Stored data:
☆ ☆ ☆

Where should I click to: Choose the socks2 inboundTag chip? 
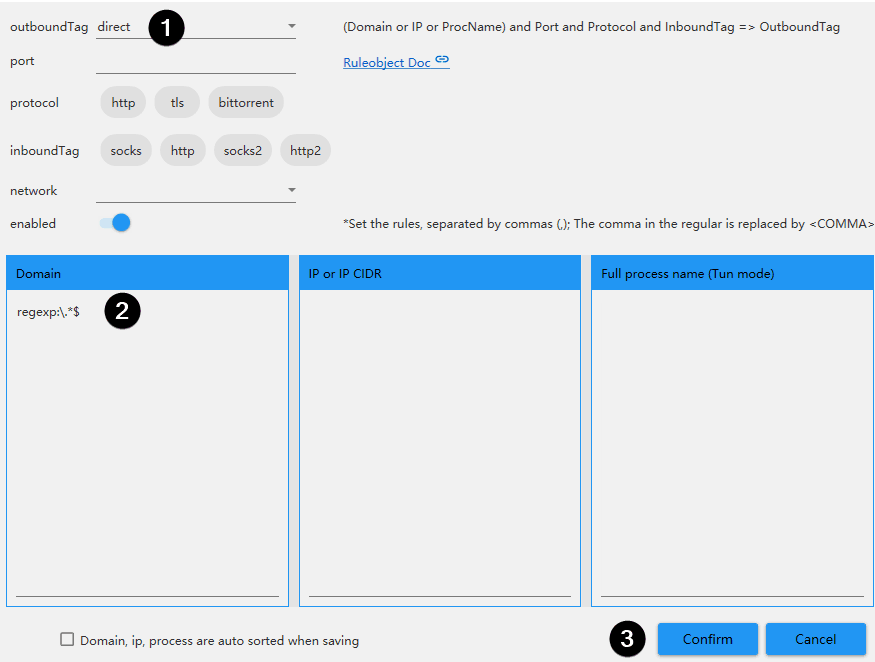click(x=242, y=151)
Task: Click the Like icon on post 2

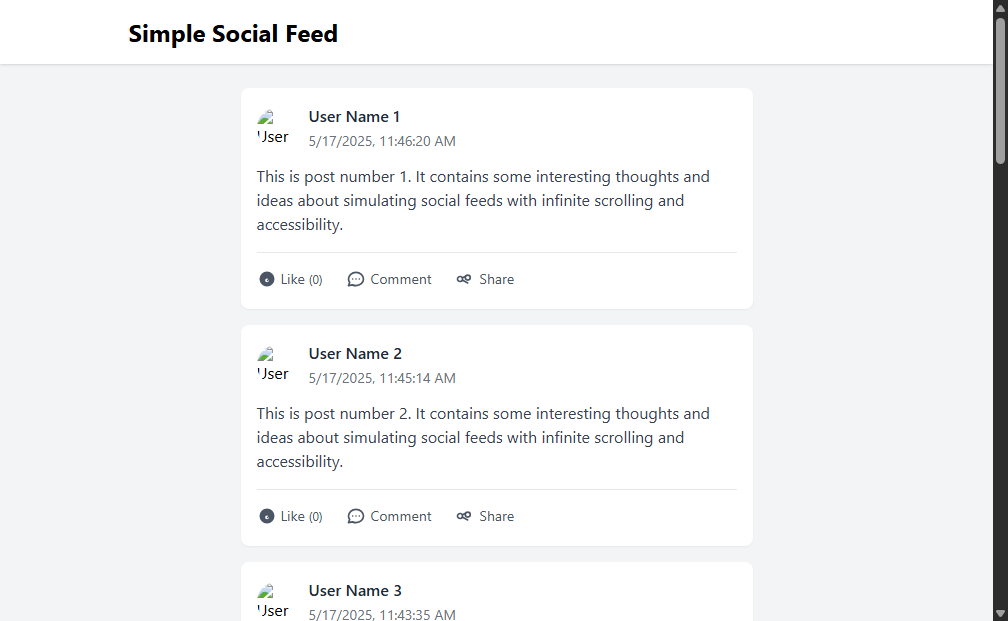Action: coord(267,516)
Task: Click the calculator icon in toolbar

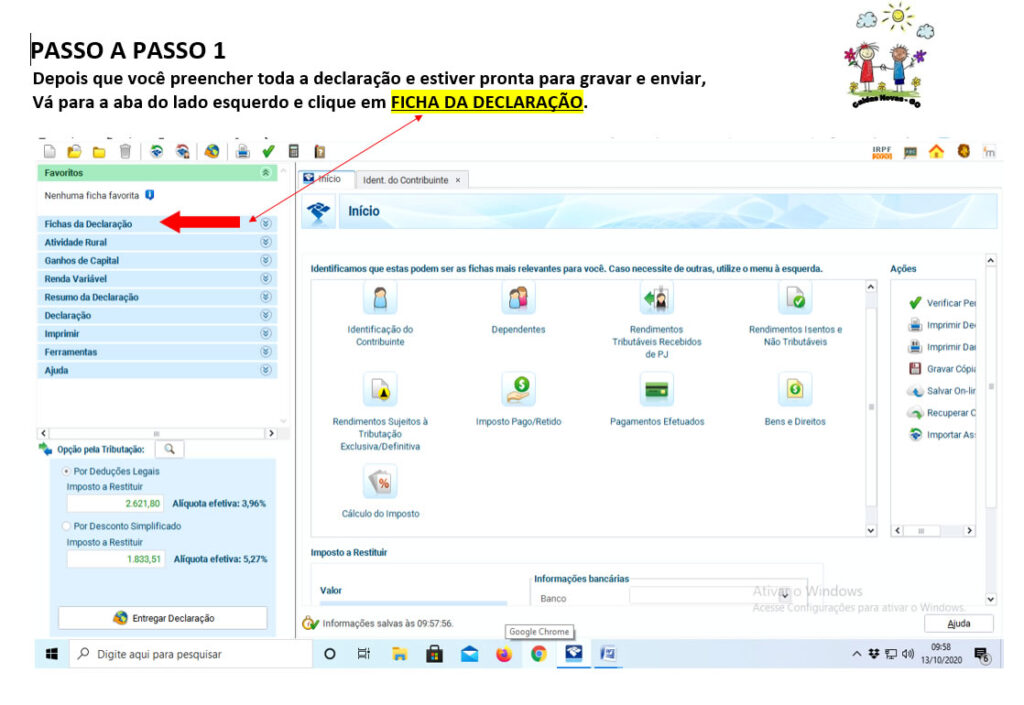Action: click(294, 152)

☆ ☆ ☆

Task statement:
An exact copy of every entry, without pictures, should be your output.

Answer below:
Where should I click to: Choose the socks2 inboundTag chip? 
click(x=242, y=151)
Task: Click the Like icon on post 2

Action: coord(267,516)
Task: Click the calculator icon in toolbar

Action: click(294, 152)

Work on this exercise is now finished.